### [What to do]
What lines of the data below hold the string "coordinates"? Copy each one out.

### [The data]
========================

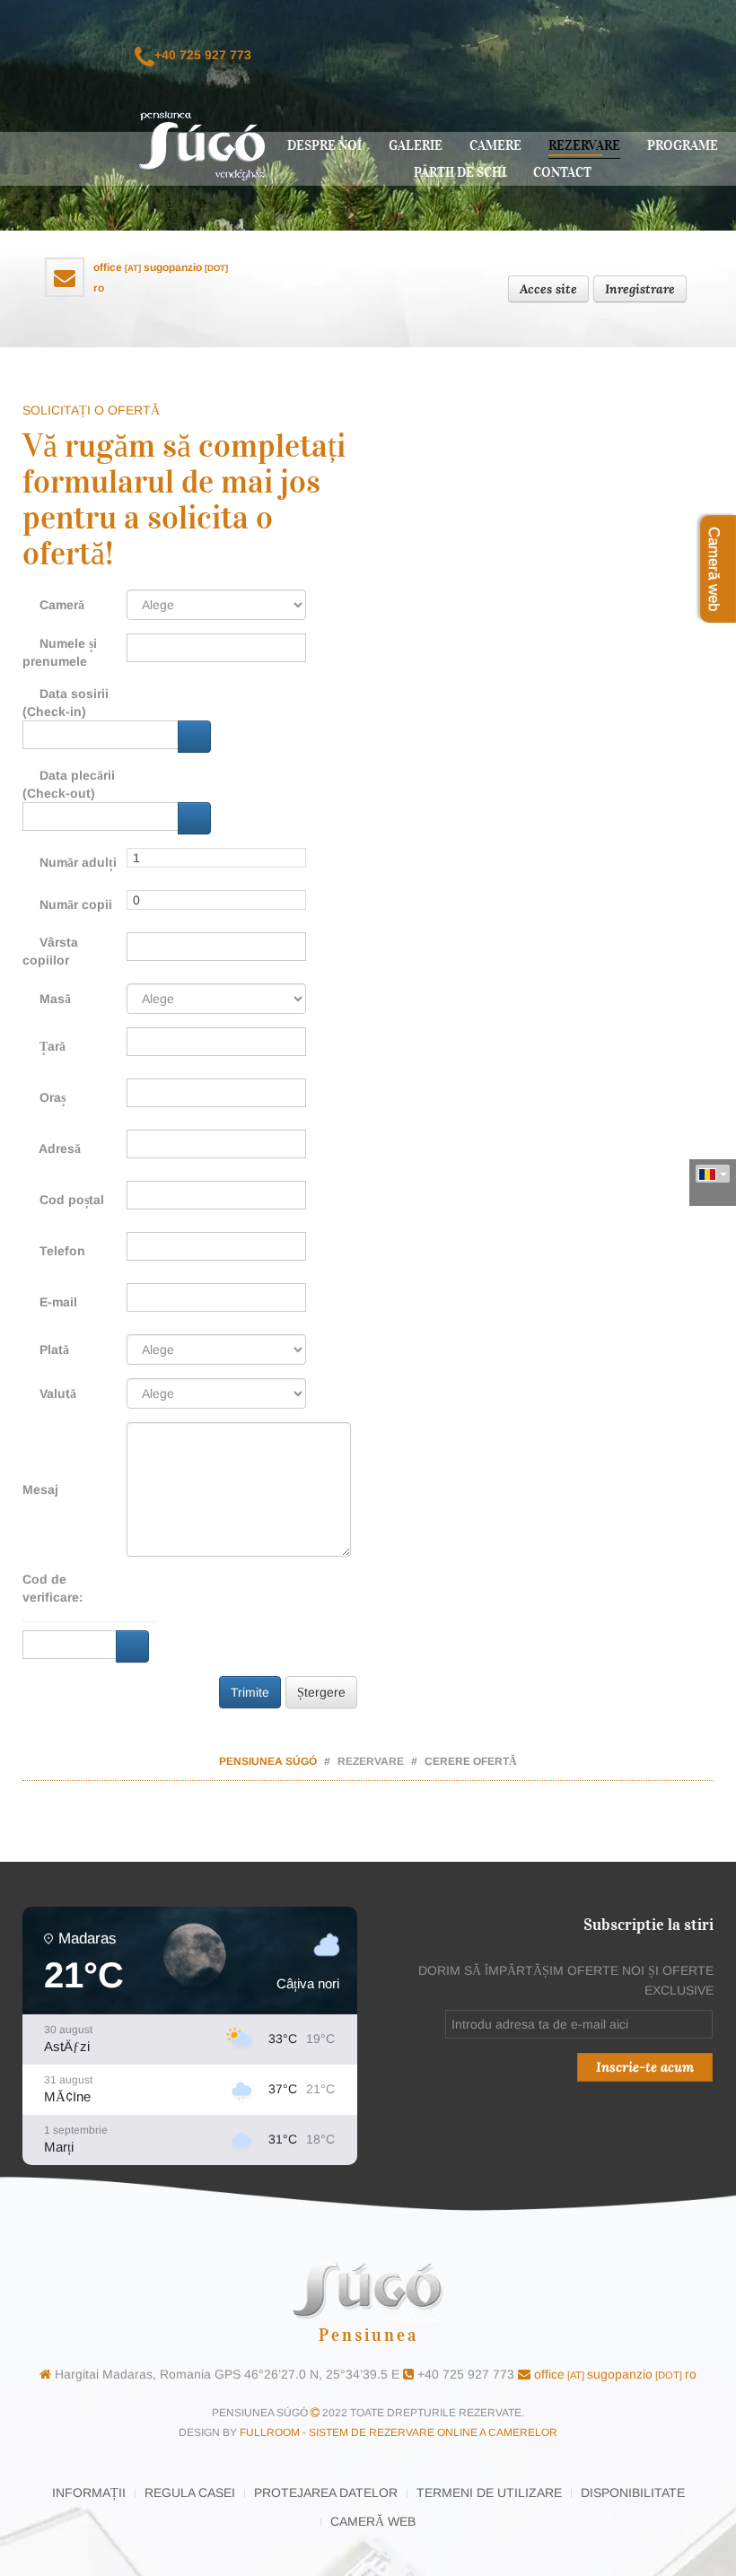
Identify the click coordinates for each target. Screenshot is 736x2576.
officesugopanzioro (613, 2374)
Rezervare (584, 145)
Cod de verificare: (52, 1588)
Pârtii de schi (460, 172)
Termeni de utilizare (489, 2492)
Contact (562, 172)
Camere (495, 145)
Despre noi (324, 145)
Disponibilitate (633, 2492)
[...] (194, 736)
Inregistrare (640, 289)
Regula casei (190, 2492)
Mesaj (40, 1489)
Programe (682, 145)
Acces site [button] (548, 289)
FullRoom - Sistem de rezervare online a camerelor (398, 2432)
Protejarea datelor (326, 2492)
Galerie (415, 145)
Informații (89, 2492)
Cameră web (373, 2521)
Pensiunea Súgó (268, 1761)
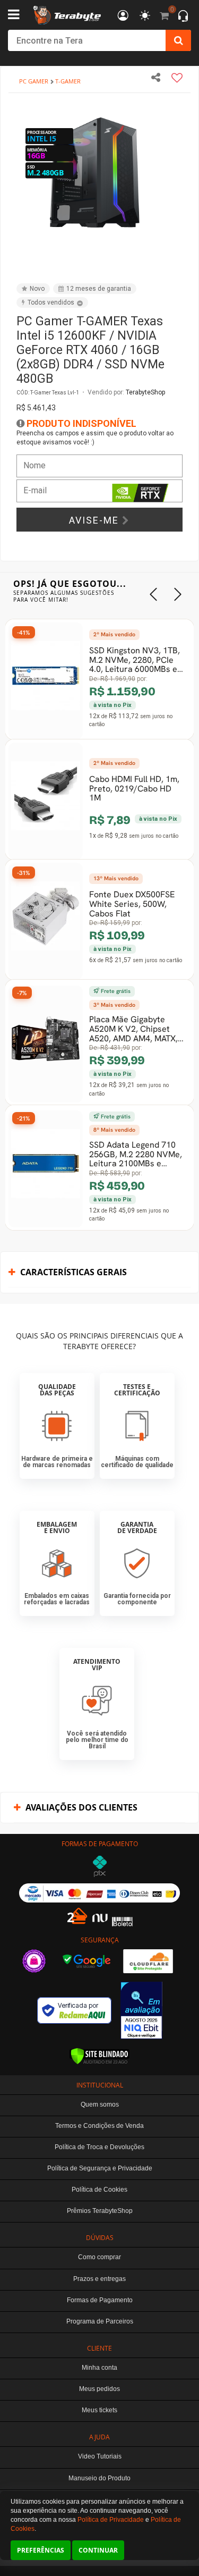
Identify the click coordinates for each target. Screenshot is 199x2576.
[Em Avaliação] (141, 2010)
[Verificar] (99, 2056)
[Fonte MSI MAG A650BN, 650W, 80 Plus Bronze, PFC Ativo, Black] (70, 1088)
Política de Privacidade (110, 2519)
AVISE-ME (95, 520)
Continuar (98, 2550)
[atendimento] (183, 17)
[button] (170, 113)
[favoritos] (145, 16)
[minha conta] (123, 16)
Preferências (40, 2550)
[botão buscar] (178, 40)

========================

### [Final answer]
Identify the click coordinates for each target. Screenshot is 736x2576.
Identify the click coordinates for each target. Screenshot is 199x2576.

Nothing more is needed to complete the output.